E é evidente que essas ações e esse modelo de desenvolvimento das relações familiares é insustentável, uma vez que mesmo quando os filhos tentam se adaptar aos requisitos do tirano, como a irmã de Kafka, Ottla, que depois de muitos conflitos com o pai, se mudou para o interior na busca de uma experiência parecida com que a pai tanto se gabava e que foi entendida como uma fuga dos conflitos, mas que que na realidade era um processo de aproximação do pai com base em seu discurso…
O que dentro do debate das masculinidades me faz muito pensar no olhar interseccional das questões e conflitos de todas as esferas, de como a expressão dessa masculinidade heteropatriarcal e da família nuclear, tem em muito a ver com a estruturação do sistema de produção capitalista dentro de uma sociedade moderna, de controles e autoridades.
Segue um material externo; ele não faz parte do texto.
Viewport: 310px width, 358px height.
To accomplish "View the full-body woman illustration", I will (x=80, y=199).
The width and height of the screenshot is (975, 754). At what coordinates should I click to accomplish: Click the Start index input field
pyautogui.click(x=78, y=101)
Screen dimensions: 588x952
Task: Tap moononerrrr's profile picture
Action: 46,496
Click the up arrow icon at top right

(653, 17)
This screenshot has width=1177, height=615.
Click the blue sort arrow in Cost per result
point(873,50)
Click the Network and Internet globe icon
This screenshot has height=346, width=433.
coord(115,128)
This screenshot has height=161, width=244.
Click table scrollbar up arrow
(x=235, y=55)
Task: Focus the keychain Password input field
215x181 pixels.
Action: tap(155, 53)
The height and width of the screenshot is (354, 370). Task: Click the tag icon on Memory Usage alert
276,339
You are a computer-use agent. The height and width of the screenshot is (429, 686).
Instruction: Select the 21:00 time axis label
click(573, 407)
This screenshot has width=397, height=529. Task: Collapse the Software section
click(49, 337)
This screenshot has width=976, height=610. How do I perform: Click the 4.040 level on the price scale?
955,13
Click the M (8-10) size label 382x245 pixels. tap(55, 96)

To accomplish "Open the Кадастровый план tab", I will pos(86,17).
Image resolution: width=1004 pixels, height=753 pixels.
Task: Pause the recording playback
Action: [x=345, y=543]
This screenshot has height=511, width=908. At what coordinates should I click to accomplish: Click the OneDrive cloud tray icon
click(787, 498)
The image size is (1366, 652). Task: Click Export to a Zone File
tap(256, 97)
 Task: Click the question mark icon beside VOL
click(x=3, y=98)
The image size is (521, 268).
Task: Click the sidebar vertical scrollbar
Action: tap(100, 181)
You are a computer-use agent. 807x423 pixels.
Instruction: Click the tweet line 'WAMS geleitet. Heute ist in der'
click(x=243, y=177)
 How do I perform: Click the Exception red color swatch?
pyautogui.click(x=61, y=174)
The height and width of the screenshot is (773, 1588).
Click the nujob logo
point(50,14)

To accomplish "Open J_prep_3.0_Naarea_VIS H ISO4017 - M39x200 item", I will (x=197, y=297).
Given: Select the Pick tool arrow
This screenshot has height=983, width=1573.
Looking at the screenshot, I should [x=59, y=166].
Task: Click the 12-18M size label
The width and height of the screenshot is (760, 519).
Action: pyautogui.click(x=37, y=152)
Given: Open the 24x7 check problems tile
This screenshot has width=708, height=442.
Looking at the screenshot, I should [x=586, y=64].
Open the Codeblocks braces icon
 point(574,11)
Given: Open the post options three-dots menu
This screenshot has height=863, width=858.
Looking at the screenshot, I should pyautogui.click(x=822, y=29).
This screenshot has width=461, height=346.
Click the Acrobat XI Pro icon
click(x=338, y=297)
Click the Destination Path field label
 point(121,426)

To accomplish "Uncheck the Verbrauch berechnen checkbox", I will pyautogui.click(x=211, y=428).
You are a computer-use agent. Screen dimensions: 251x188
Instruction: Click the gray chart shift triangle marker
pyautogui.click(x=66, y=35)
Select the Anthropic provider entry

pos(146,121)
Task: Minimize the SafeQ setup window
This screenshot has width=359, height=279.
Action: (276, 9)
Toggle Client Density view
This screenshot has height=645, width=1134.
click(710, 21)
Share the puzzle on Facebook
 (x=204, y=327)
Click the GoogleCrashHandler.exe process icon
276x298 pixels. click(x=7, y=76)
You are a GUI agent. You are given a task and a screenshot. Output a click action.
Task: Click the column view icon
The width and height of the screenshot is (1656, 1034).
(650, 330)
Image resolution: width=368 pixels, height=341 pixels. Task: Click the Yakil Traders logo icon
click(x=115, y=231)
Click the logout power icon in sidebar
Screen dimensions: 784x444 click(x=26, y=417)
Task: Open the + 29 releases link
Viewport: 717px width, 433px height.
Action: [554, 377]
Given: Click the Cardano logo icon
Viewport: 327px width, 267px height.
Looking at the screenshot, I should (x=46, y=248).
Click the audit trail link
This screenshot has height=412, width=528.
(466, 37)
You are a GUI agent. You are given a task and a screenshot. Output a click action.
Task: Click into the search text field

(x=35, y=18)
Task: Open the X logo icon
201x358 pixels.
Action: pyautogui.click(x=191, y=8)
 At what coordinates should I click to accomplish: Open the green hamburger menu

De como toda a experiência de masculinidade que tanto Kafka, como eu próprio, Kaique, recebemos vem como uma forma de nos preparar para essa sociedade de disputa, competição e controle, onde o núcleo familiar deve ser o único lugar de afetos, mas que convergem para as vontades do ser masculino, que é referendado como o pilar de toda a família ao passo que apaga todos as outras pessoas e suas funções… Que trouxe a Kafka, por sua carta, no início do último século, tantas tristezas, tantos conflitos internos, tantas incertezas, medos, inseguranças e instabilidades e que traz também a mim, Kaique, um século depois.
Mas, definitivamente, muitas coisas separam Kafka e Kaique… Não só o tempo histórico, muitas das configurações sociais do ser masculino, as revoluções da identidade, o contexto social e político, o gradual esvaziamento assim como a maior possibilidade de observação das contradições do núcleo familiar tradicional e claro, o charme de latino-americano bonitão que compete à esse último, mas também a capacidade de não centrar minha crítica ao sujeito e sim nas estruturas.
E é nesse sentido que escrevo esse texto, de que o díficil e avançado exercício de autorreflexão e a porosidade sentimental de Kafka devem ser reconhecidos, nos limites do tempo que escreve. Mas também, de que enquanto homens do século XXI, nos mais diferentes contextos de existência, temos que nos dedicar ao exercício contínuo de desnaturalizar nossos sentimentos e agressividades, de observar as nossas relações paternas, analisando seus reflexos em nós mesmos e que temos de ter um horizonte de discussão e disputa política.
Enquanto esses sujeitos que queremos nos construir, temos de fazer frente aos conservadorismos que contaminam as mentes de jovens como nós, mas também ter o compromisso de construir espaços saudáveis de conversa, de troca, de poder pautar afetividade, sexualidade para fora dos padrões cisheteronormativos e coloniais.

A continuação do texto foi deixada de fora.